Au Québec, l’Assemblée nationale légifère, elle aussi, de manière pleinement autonome sur le libellé de la question référendaire. La loi C-20 prévoit toutefois un mécanisme permettant au Parlement fédéral de déterminer seul si le libellé est acceptable. La loi canadienne énumère notamment les critères d’une question « ambiguë ».
Et cette énumération n’a rien d’exhaustif puisque, pour toute autre raison, le Parlement canadien peut, en vertu de la loi, décider qu’une question posée n’est pas claire. Le résultat du référendum ne saurait ainsi être reconnu. En aucun cas l’accord d’Édimbourg ne laisse au Parlement du Royaume-Uni une telle latitude.
La Commission électorale du Royaume-Uni, de son côté, ne fait que formuler des recommandations au Parlement écossais. Du reste, on peut penser qu’avec la Loi de clarification les questions posées aux référendums de 1980 et 1995 n’auraient pas été jugées suffisamment claires.

La majorité nécessaire
Au Canada, le débat sur la majorité nécessaire afin qu’un résultat pour l’indépendance soit reconnu a soulevé les passions. Le Québec a de ce fait adopté la Loi sur l’exercice des droits fondamentaux et des prérogatives du peuple québécois et de l’État du Québec, réitérant que le seuil de 50 % +1 constituait le seuil normal nécessaire en démocratie.
De son côté, dans la Loi de clarification, le Canada cultive l’ambiguïté en suggérant que le seuil de 50 % +1 ne serait probablement pas suffisant, sans toutefois indiquer celui qui devrait être acceptable. Il s’agit de la seule majorité qualifiée indéterminée au monde !
Tout comme pour le libellé de la question, le Parlement d’Ottawa se réserve la prérogative de déterminer au cas par cas si le résultat référendaire constitue une majorité claire ou non. Toutefois, contrairement au contrôle de la question, exercé avant le scrutin, la loi C-20 amène le Parlement fédéral à se prononcer sur la majorité exprimée, mais après le scrutin seulement.
Il se trouve ainsi à être non seulement juge et partie, mais en plus, il s’attribue un pouvoir exorbitant, soit celui de changer après coup les règles du jeu. C’est là une autre différence importante avec la pratique écossaise : Londres reconnaîtrait l’indépendance de l’Écosse suivant un résultat de 50 % +1.
Il adopte ainsi le taux consensuel en Europe lors de référendums de même nature. L’Écosse, qui fait partie depuis plus de 300 ans du Royaume-Uni, ne verra pas le résultat de son référendum jugé par le Parlement britannique.
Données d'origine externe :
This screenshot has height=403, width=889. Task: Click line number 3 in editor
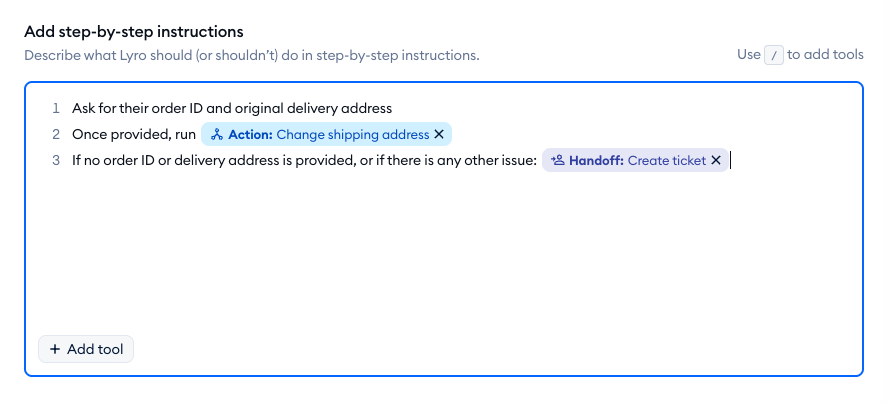56,160

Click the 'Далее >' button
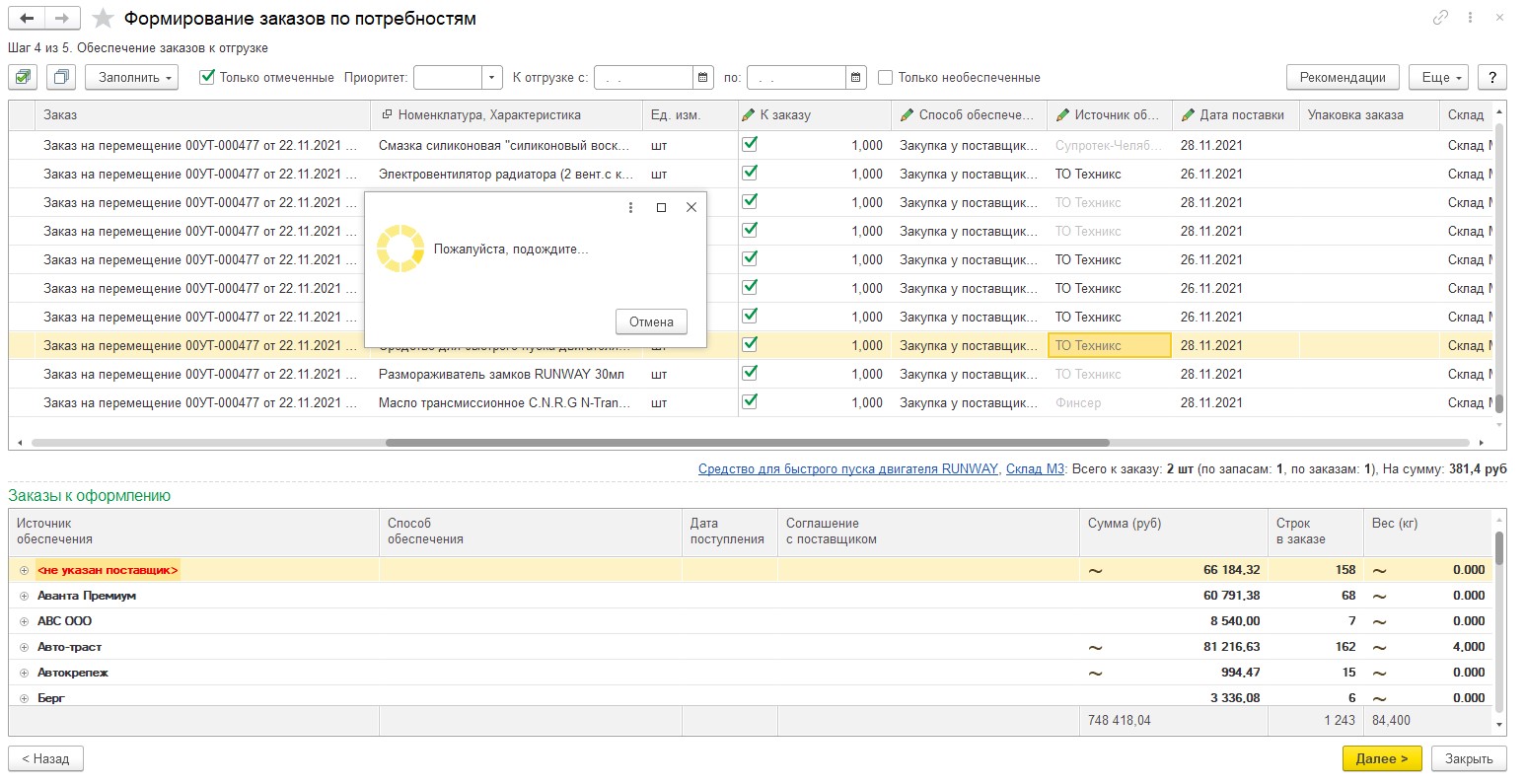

Avec l’accord d’Édimbourg, les règles fixant les différentes modalités d’un référendum s’appliquent au gouvernement de l’Écosse, mais aussi à celui du Royaume-Uni. Lors du référendum de 1995 au Québec, le gouvernement fédéral a refusé de se dire lié par les lois québécoises en matière de financement.
Leçon de démocratie
L’accord d’Édimbourg a été pensé, rédigé et conclu dans une grande maturité démocratique. Dans un échange de nation à nation, deux États ont choisi d’encadrer la pratique du référendum. À la suite du Renvoi relatif à la sécession du Québec de la Cour suprême du Canada, le gouvernement fédéral a manqué une occasion d’agir avec maturité. Il aurait pu tenter de conclure ce type d’entente. Or, au lieu de privilégier la négociation - ce que préconisait la Cour suprême -, Ottawa a préféré la discorde, la stratégie du plan B et l’unilatéralisme.